Ricardo
estaba triste, porque el pájaro que vivía cerca de la playa y a la que todas las mañanas él saludaba desde su ventana, se había roto una ala y no podía volar
hacia el nido, su casa.
Mirando
la distancia entre el suelo y la puerta del nido del pájaro, Ricardo, tuvo una
luminosa idea.
Tomó al pájaro con mucho delicadeza, y le puso con mucha suavidad, una “pomada”, que hacía su abuela, según ella, “curabatodoasupaso”: hecha con amor, pétalos de rosa y árnica, excelente para huesos de todo tipo.

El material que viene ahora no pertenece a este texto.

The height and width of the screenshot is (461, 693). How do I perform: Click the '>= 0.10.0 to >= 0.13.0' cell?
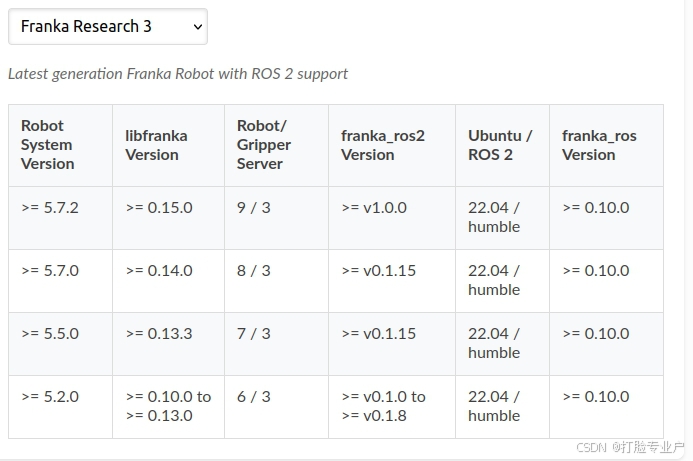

El pájaro "cuelliblanco", que así le llamaba él, se dejaba hacer, su instinto sabio, le decía que aquél humano era bueno, era hermoso.
Una vez puesto el remedió, acercó una escalera larga al árbol y con mucho cuidado fue subiendo hasta la entrada del nido, depositando en su interior al pájaro cuelliblanco.
Ricardo
pasaba horas y horas, mirando desde la ventana de su habitación la puerta del nido en el
árbol, y nada, pero no sólo horas, sino que pasaron, días, 2, 3, 4, hasta una
semana, y nada pasaba.
Oh!,
se sorprendió al ver, cómo el pájaro cuelliblanco movía las alas batiéndolas, para
que las viera, cómo estaban de fuertes, ligeras y sanas.
Cantó el pájaro una
hermosa melodía de agradecimiento y de risa.
Felices,
Ricardo y el pájaro, volaron cada uno a sus destinos!